Eddie Murphy, dressed as a giant broccoli, scares off a new generation of tykes from appreciating one of nature’s finer vegetables.

Eddie Murphy, dressed as a giant broccoli, scares off a new generation of tykes from appreciating one of nature’s finer vegetables.

Rated 2.0

People going in to see Daddy Day Care, Eddie Murphy’s new movie, probably will know exactly what to expect. But, just in case they need to be told, there’s a moment early on—in fact, during the credits—that clears things up. As the soundtrack blares “Walkin’ on Sunshine” by Katrina and the Waves, we see an adorable little tyke (Khamani Griffin) get out of bed, put his adorable little feet into a pair adorable little slippers and then shuffle down the hall rubbing his adorable little eyes. As he toddles into the bathroom and out of sight, the music stops mid-note, and we hear the sound of him taking an adorable little leak. We hear the flush, and Katrina and the Waves pick up exactly where they left off. The sound of a child urinating: This was the moment director Steve Carr just couldn’t bear for us to miss.

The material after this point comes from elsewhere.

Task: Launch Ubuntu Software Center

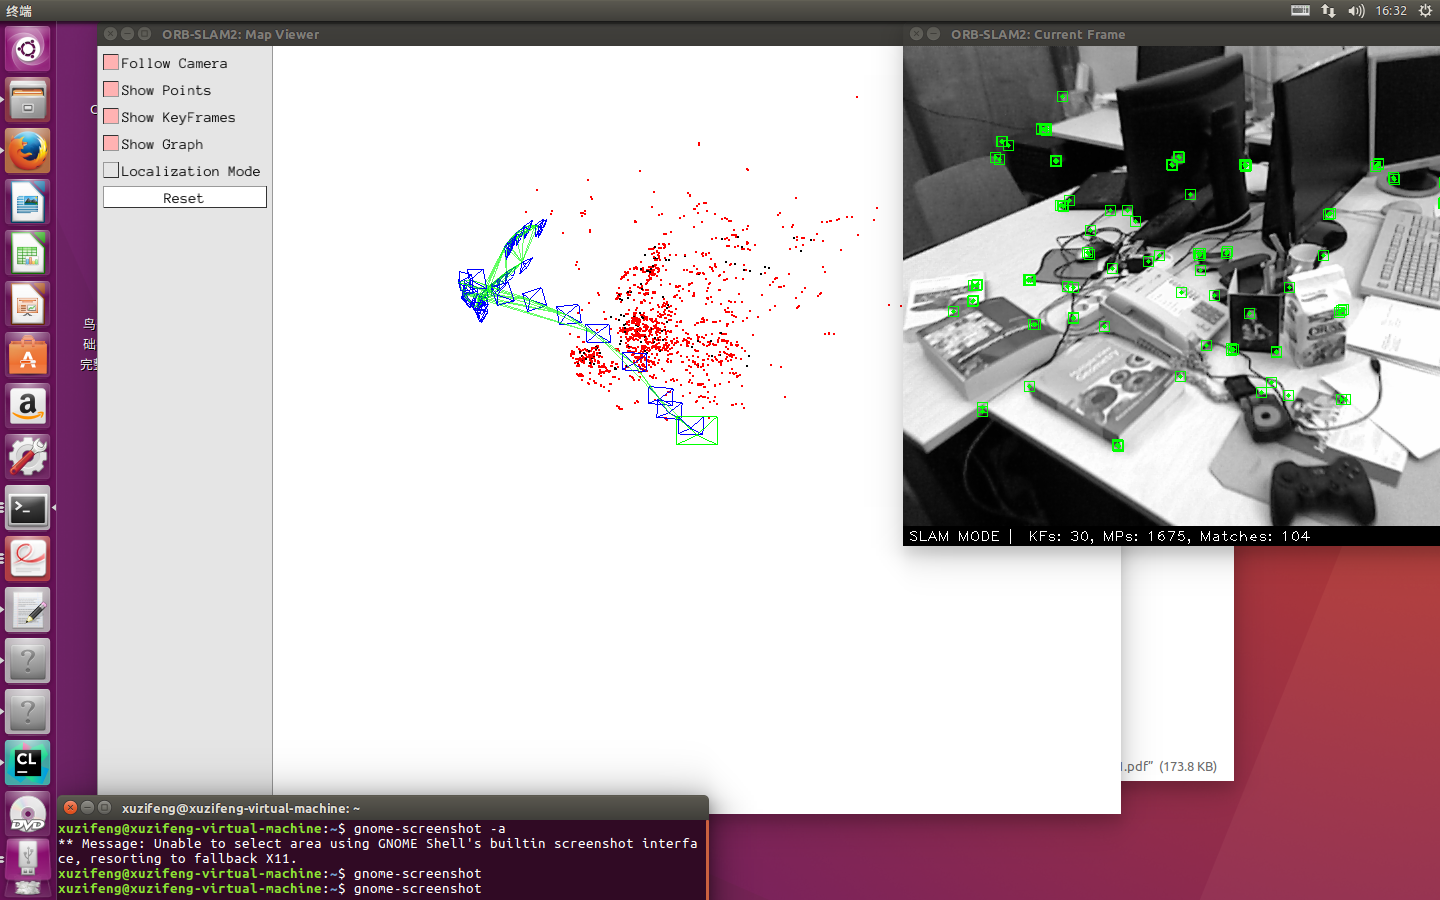Action: tap(27, 355)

The boy, we soon learn, is Ben, the son of Charlie Hinton (Murphy) and his wife, Kim (Regina King). Kim put her career on hold when she had Ben right out of law school, and now she and Charlie are shopping for a good preschool so she can go to work. The only possible choice is the Chapman Academy, a trendy, expensive, but strait-laced and joyless place run like a military school by a humorless, iron-willed harridan named, well, Miss Harridan (Anjelica Huston).

Soon, Charlie gets downsized out of his job—he works in the “health” section of a major food company, trying to develop a market for a cereal called Veggie-Os by dressing men up as carrots and broccoli to build enthusiasm in a kiddie focus group—and the Chapman Academy is no longer affordable. So, Charlie and Kim go shopping again, but nothing will do. At length, Charlie and Phil (Jeff Garlin), a former co-worker in the same boat, establish their own business: Daddy Day Care. Their general approach to day care can be summed up in five words: “How hard can it be?” These dopes somehow make such a success of their business that they threaten the complacency, and arouse the vengeful ire, of the spiteful Miss Harridan.

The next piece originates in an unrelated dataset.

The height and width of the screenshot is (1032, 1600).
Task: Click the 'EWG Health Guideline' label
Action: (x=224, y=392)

The script for Daddy Day Care is credited to Geoff Rodkey, whose only other credits (according to the Internet Movie Database) are for two TV series: one year on Bill Maher’s Politically Incorrect, where writing duties must have been light, and another on the failed Al Franken sitcom LateLine. How someone with so little experience landed a job writing the latest Eddie Murphy movie is an interesting question for another article, but you get what you pay for: A failed third-rate sitcom is exactly what Daddy Day Care looks and sounds like.

Rodkey doesn’t seem to have read the whole script after he wrote it; probably no one else did, either. How else do you explain the plot threads that don’t match up? In one scene, we are told that the kids in Daddy Day Care (Charlie’s son, Ben, in particular) can’t read or write. Scant days later, 3-year-old Ben draws a picture of himself and Charlie, with “Daddy” and “Ben” neatly printed on it. The only reason for this is to give the movie an “Awwwww” moment.

In another case of writer’s amnesia, Charlie and Phil feed their kiddie clients a lunch consisting mainly of cookies, marshmallows, Twinkies and candy—this, mind you, despite the fact that the men were just laid off from a food company where they worked on healthful products aimed at children. If they learned no more than that about child nutrition from their last job, they probably deserved to be fired. It makes no dramatic or psychological sense, but it creates an opportunity for some cheap sugar-rush jokes. And that’s good enough for Carr and Rodkey. That kind of slovenly, formulaic stuff goes on all throughout the movie. Carr has one trick: He cuts away to the kids doing something either cute or naughty—preferably both—whenever a gag fizzles. The trick never works because every single gag fizzles, even the ones in the obligatory outtakes under the end credits. And, to tell the truth, these kids aren’t really all that cute to begin with.